Shell Scripting & CLI Tools: From the Command Line to Real Automation
Section 9 of 18

How to Use grep, sed, and awk for Text Processing

This is where shell scripting goes from useful to extraordinary. Unix was built around text — configuration files are text, log files are text, data files are text. The three tools we're going to cover — grep, sed, and awk — form a triumvirate of text-processing power that programmers and sysadmins have trusted for decades. Learn these three deeply, and you'll be able to transform almost any text into almost any other text.

The Unix Text-Processing Philosophy

The philosophy is beautifully simple: every tool reads text line by line, from stdin or from files, and writes text to stdout. That means you can plug any of them into any pipeline. They don't need to know about each other — they just need to agree that the medium is text.

GNU Grep finds lines matching a pattern. GNU Sed edits text streams by applying transformation rules. GNU Awk processes structured text with what is, honestly, a complete programming language. Together, they handle almost any text transformation task you can imagine.

grep: Finding What You're Looking For

grep (Global Regular Expression Print) searches for lines matching a pattern.
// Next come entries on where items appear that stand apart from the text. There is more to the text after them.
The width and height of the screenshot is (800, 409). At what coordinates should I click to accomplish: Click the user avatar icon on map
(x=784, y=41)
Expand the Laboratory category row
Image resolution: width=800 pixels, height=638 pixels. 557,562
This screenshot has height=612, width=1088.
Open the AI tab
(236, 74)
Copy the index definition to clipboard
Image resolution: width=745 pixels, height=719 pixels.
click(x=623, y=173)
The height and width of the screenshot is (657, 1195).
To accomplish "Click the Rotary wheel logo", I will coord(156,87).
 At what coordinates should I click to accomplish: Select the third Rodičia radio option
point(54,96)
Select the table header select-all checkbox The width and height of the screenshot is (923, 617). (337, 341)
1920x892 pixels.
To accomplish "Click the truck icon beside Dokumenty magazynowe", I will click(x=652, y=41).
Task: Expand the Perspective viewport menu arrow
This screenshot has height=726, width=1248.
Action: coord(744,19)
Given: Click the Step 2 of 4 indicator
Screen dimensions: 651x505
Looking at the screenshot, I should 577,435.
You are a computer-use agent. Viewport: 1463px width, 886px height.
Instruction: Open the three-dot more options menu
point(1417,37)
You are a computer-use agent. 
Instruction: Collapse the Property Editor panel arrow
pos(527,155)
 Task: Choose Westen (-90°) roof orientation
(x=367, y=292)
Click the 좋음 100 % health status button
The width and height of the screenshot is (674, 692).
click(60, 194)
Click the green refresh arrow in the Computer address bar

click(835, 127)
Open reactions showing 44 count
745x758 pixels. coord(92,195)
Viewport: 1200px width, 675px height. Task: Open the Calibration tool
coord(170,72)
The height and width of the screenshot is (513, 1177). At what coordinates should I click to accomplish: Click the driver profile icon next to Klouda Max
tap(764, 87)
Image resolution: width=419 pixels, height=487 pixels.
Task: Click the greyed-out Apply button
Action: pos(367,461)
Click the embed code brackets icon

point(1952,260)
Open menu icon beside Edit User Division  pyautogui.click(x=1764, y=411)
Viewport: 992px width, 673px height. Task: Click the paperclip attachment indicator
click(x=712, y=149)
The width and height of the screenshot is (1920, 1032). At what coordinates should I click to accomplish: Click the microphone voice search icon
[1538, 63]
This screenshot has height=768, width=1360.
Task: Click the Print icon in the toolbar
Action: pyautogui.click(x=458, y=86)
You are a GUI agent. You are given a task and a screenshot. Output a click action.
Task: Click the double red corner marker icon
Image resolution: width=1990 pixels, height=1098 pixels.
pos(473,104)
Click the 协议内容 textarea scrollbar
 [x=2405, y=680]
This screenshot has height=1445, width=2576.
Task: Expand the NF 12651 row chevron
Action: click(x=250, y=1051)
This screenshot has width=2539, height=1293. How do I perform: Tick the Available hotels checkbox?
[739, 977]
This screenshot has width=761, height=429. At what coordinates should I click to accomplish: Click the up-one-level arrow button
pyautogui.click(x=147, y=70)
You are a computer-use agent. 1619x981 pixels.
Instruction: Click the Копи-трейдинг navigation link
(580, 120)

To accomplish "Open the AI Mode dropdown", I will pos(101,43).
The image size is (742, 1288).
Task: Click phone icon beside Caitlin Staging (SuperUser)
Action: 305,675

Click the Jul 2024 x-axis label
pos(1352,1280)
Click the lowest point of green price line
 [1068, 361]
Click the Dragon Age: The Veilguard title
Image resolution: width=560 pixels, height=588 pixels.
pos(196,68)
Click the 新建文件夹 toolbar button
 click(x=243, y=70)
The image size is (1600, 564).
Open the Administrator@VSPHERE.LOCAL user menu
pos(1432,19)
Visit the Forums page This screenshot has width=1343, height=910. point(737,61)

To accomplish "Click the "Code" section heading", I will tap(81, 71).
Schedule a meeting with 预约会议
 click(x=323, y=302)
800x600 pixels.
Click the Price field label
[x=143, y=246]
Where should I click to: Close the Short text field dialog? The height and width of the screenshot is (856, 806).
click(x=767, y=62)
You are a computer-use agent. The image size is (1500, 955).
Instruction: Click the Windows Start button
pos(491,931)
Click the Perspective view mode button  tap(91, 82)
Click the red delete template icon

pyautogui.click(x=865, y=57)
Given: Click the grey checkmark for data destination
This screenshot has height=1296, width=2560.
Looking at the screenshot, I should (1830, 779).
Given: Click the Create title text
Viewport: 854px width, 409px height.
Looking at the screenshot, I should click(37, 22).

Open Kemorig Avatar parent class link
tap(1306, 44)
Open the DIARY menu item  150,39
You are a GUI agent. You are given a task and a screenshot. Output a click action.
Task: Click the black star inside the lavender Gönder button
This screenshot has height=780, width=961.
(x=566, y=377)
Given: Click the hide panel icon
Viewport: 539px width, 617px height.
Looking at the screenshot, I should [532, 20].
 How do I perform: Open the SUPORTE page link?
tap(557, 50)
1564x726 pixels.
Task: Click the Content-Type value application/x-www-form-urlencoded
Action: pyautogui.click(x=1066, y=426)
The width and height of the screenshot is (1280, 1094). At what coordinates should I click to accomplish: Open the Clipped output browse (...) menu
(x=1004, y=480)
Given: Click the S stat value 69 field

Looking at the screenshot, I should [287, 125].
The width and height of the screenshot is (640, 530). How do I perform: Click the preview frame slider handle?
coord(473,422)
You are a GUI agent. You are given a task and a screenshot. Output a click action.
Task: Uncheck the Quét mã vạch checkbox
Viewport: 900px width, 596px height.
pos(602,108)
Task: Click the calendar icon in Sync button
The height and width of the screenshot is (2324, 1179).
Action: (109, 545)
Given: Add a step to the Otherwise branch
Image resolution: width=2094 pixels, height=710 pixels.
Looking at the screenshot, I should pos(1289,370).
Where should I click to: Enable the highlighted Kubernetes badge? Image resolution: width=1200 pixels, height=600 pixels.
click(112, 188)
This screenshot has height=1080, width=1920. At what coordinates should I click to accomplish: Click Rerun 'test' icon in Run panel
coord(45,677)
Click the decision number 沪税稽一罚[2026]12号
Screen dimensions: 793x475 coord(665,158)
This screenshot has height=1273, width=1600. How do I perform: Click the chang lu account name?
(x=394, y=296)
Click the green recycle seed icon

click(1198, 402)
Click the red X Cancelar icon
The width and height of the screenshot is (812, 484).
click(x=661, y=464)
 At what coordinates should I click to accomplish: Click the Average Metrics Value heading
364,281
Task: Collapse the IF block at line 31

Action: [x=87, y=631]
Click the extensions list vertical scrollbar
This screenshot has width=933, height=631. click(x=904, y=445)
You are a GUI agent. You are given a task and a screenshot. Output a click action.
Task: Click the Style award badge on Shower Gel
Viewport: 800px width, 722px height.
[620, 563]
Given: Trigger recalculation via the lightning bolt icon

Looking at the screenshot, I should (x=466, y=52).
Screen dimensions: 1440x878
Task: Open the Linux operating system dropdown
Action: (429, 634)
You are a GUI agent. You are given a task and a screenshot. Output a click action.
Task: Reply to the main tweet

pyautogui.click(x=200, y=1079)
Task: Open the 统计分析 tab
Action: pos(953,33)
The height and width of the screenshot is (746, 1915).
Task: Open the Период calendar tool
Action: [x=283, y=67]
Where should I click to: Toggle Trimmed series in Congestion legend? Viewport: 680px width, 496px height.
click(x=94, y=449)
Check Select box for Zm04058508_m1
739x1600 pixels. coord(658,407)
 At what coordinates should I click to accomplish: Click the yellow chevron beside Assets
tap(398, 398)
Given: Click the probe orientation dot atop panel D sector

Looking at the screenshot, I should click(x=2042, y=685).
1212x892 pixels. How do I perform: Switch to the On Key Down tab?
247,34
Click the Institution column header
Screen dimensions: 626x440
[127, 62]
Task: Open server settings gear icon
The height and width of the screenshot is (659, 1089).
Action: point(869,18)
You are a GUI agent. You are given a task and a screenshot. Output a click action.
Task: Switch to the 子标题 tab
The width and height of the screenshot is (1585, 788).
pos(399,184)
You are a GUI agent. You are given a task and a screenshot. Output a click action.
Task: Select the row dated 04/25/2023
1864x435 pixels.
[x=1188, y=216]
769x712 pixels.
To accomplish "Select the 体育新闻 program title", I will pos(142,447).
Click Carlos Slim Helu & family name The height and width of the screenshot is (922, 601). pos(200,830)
It's probably the most-used command in the Unix world, and for good reason — searching for things is something you do constantly.

# Basic search
grep "error" logfile.txt

# Case-insensitive
grep -i "error" logfile.txt

# Show line numbers
grep -n "error" logfile.txt

# Invert match (lines that DON'T match)
grep -v "debug" logfile.txt

# Extended regex (enables +, ?, |, grouping without escaping)
grep -E "error|warning|critical" logfile.txt

# Count matching lines
grep -c "error" logfile.txt

# Show filename only
grep -l "error" *.log

# Recursive search in directories
grep -r "TODO" /path/to/project/

# Show surrounding context
grep -B 2 -A 3 "error" logfile.txt   # 2 lines before, 3 after

# Match whole words only
grep -w "fail" logfile.txt   # Won't match "failure"

# Perl-compatible regex (very powerful)
grep -P "^\d{4}-\d{2}-\d{2}" logfile.txt

# Print only the matching portion (not the whole line)
grep -E -o '[0-9]+\.[0-9]+\.[0-9]+\.[0-9]+' access.log   # Extract IP addresses

Regular expressions basics: grep uses regex patterns, which are miniature languages for describing text patterns:

  • . — any single character
  • * — zero or more of the preceding element
  • + — one or more (with -E)
  • ? — zero or one (with -E)
  • ^ — start of line
  • $ — end of line
  • [abc] — any one of a, b, or c
  • [a-z] — any lowercase letter
  • [^abc] — any character except a, b, c
  • \d — any digit (with -P)
  • \w — any word character (letter, digit, underscore) (with -P)

Real-world example — find all failed SSH login attempts in auth.log:

grep "Failed password" /var/log/auth.log | awk '{print $11}' | sort | uniq -c | sort -rn | head -20

That one-liner tells you exactly which IP addresses are hammering your server with bad passwords, ranked by frequency. Security work doesn't always require fancy tools.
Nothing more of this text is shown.